These are some thoughts on whether or not we need an essay/guideline like WP:NJournals to assess the notability of academic journals. This is not about particular details of wording or where to lay the bar. As this is my personal opinion posted in my user space, I request that other editors refrain from editing here. If you have comments, please use the talk page.""
Let's do a thought experiment and suppose that NJournals would not exist. Where would that leave us with academic journals?
Some basic observations (in more or less random order):
- Reliable sources providing in-depth discussions of any academic journal are rare.
- In the real world, the importance of a journal is often gauged by judging where it is indexed
- Also in the real world, despite a lot of criticism, whether or not a journal has an impact factor is hugely important. The higher the IF, the more esteemed a journal is judged to be.
So where does this leave us if we don't have NJournals?
Solution 1. Rigorously apply WP:GNG and only accept journal articles for inclusion if we have multiple (at least two) reliable sources providing in-depth coverage (of the journal, not of some article that appeared in it). Coverage of an article may render that article notable, but not the journal per WP:NOTINHERITED.
- Result: this would mean that only the most notable of journals (such as Science or Nature) would be notable. In addition, some journals would meet GNG if they were involved in some scandal that resulted in significant coverage. I estimate that 99% of all articles on academic journals that we currently have would have to be deleted.
- Consequence: Many (most?) references in any science, social science, or humanities related articles are to articles in academic journals. However, readers would not be able to find even the most basic info on them anywhere on WP. This would seem to be an undesirable situation.
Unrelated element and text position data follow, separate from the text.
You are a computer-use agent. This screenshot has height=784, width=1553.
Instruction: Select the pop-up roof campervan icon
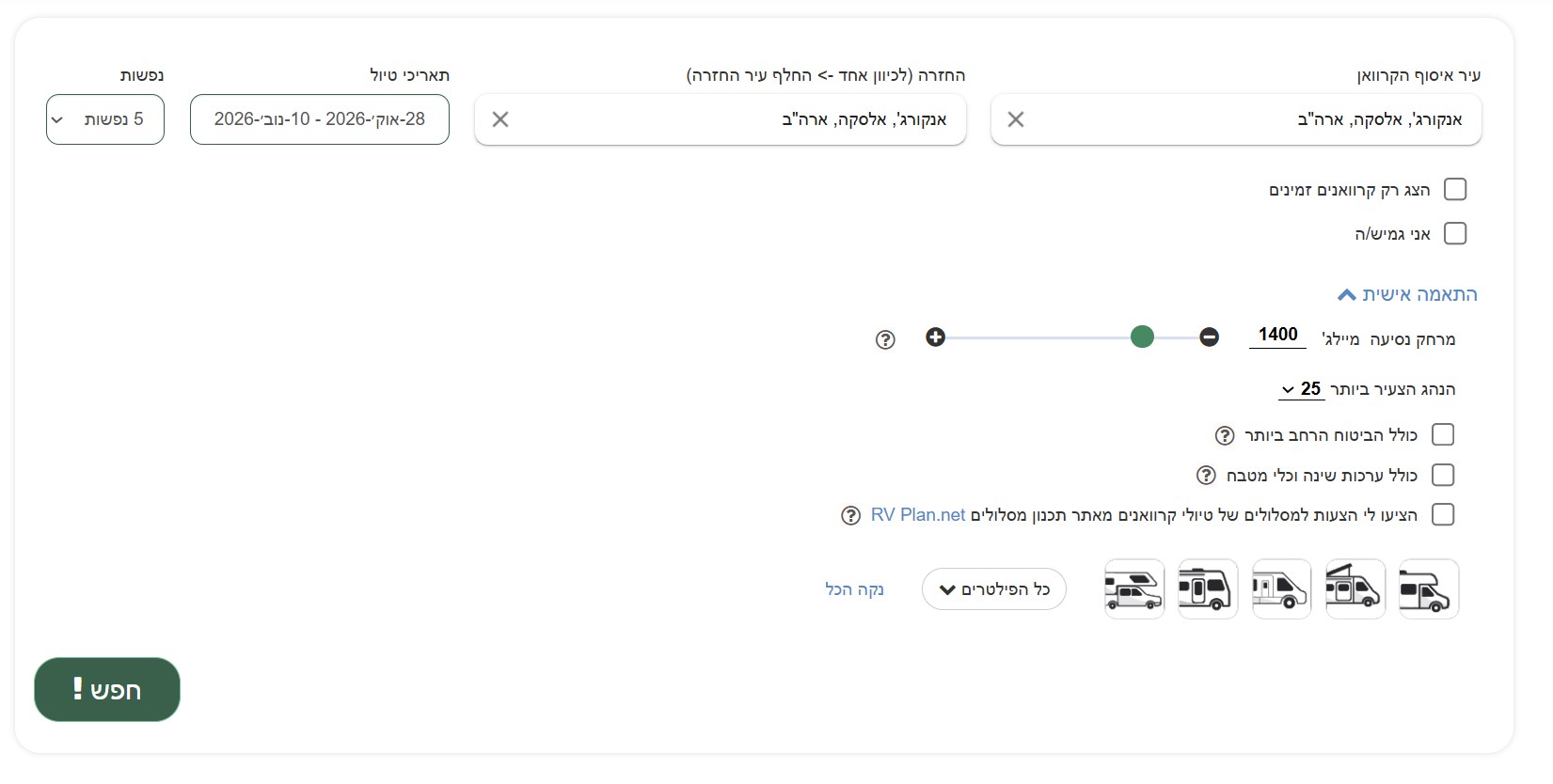pos(1355,589)
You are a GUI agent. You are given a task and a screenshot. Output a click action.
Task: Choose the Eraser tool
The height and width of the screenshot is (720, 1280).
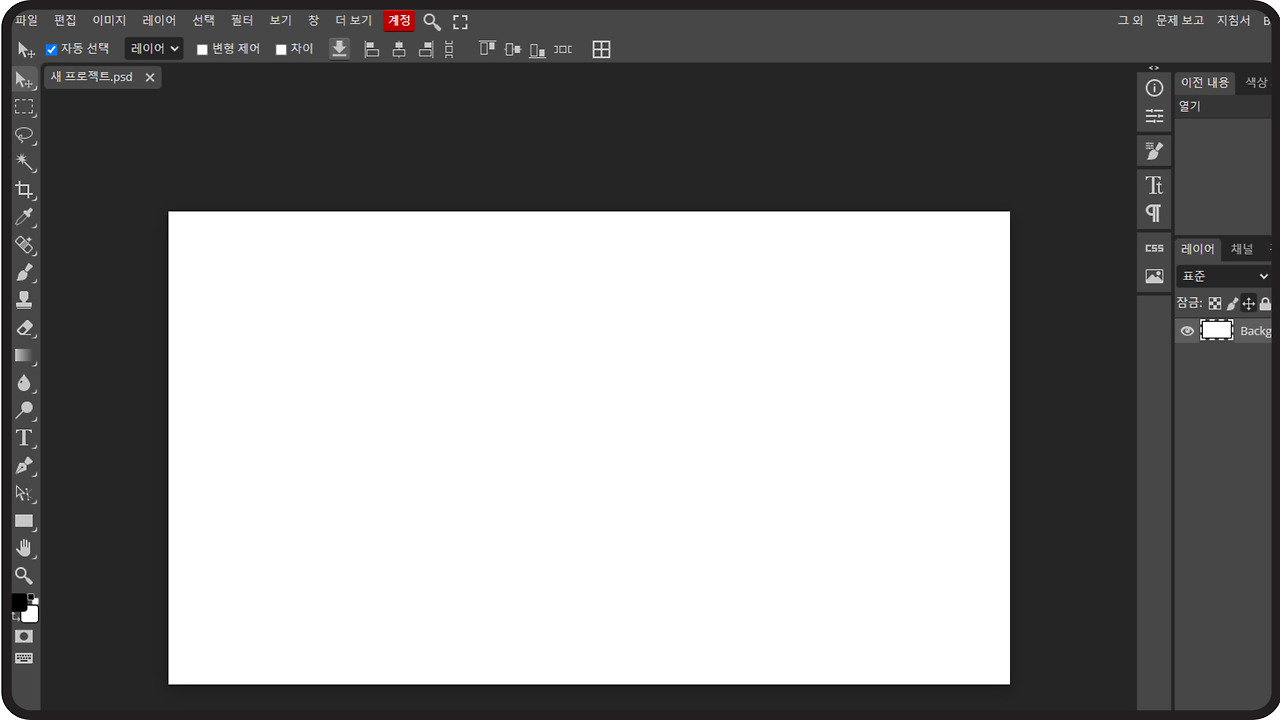click(25, 328)
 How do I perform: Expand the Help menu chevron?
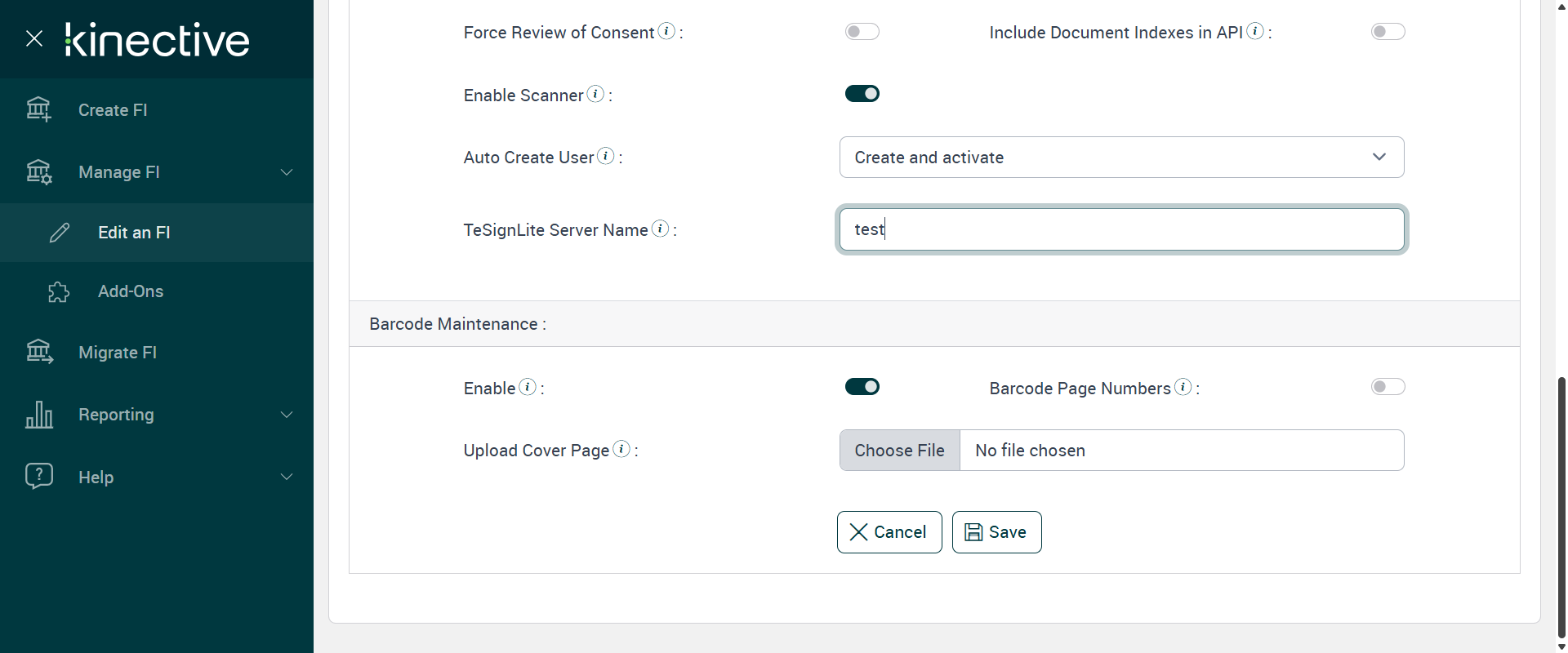click(287, 477)
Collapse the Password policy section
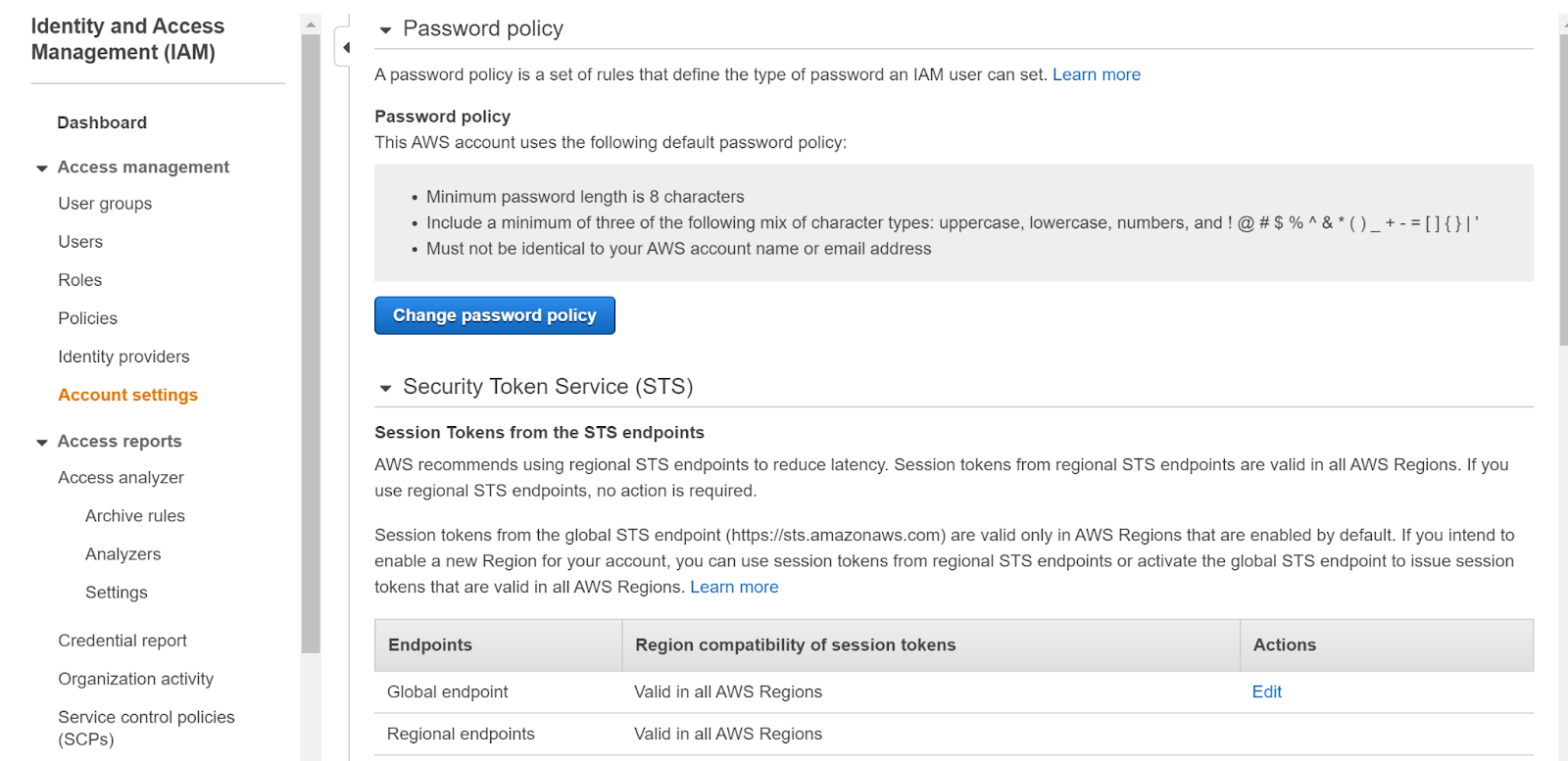The width and height of the screenshot is (1568, 761). pos(385,30)

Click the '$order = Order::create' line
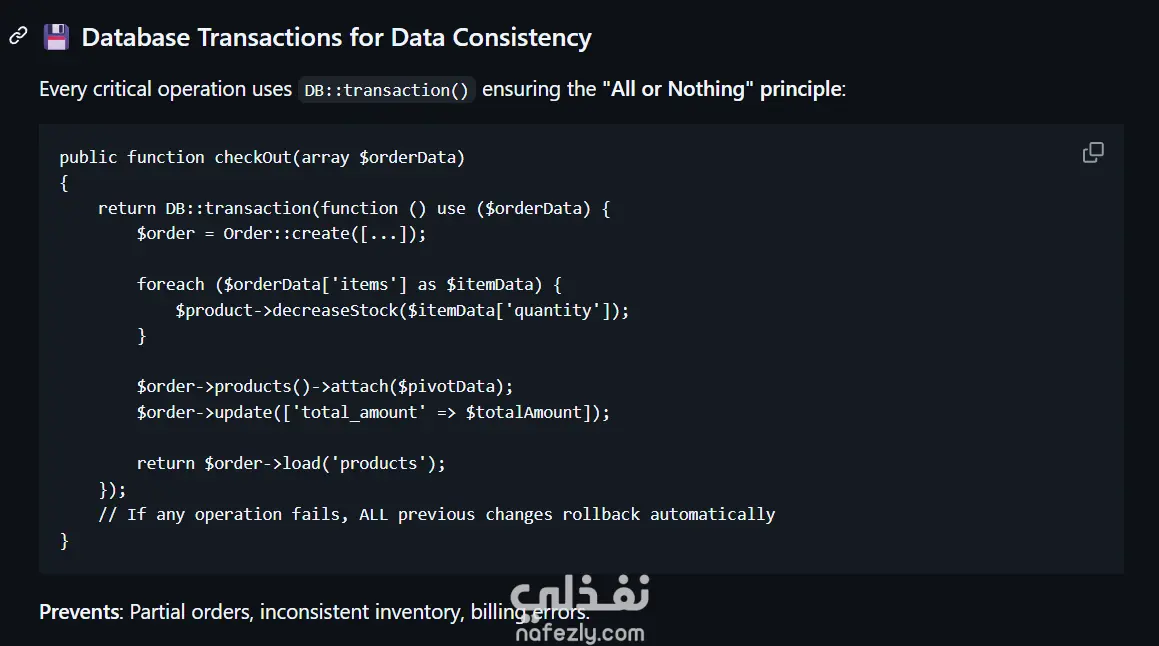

Solution 2. Apply WP:IAR and decide that every peer-reviewed academic journal should be covered, regardless of notability.
- Result: This would mean that users would be able to find information on any journal used as a reference in WP. We would have to create tens of thousands of articles on journals that currently are considered not notable.
- Consequence: There would be no reasonable way to keep out sub-par journals, not even predatory ones. Also, any new journal would be included immediately, unless we would impose an arbitrary minimum age limit. Limiting coverage to only those journals that are cited in WP articles would incentivize publishers (especially the seedier ones) to spam lists of references with articles from their journals. We could decide to exclude predatory journals, but that would basically mean that we would give one person (Jeffrey Beall, currently the only maintainer of lists of predatory journals/publishers) the power to decide what gets included in WP and what not. Note: since I wrote this, Beall's list has been discontinued. Cabell's International publishes a blacklist, but it's behind a paywall.
Conclusion: From the above 2 solutions, the first one seems to be least harmful (I shudder to imagine the spam we would need to fight or all the edit wars this would cause over which references to include/exclude from an article, which would be the result of solution 2). Nevertheless, this solution clearly seems undesirable to me, too, and it would appear that there really is a need for an essay/guideline like NJournals.
It will be difficult to formulate a set of criteria that everybody can agree upon, because editors vary on the whole spectrum between solutions 1 and 2 and few seem to be willing to compromise. So at best we would obtain a majority view, if not an absolute consensus. Once we would be at that stage, the resulting guidelines should be applied rigorously.
Personally, I would argue for guidelines that are more stringent than what we have now. No more arguments like: "It's mentioned in three books, so it's notable"! "It's the only journal ever to publish an article in Cree, so it has a historic purpose!" (That particular argument came up for a journal that only ever published 6 largely ignored issues). Instead, we would need a set of clear, objective criteria that a majority of editors could agree upon. Anything that didn't fall within those criteria could still be included if it would meet GNG (or any other specialty guideline, such as WP:NFRINGE).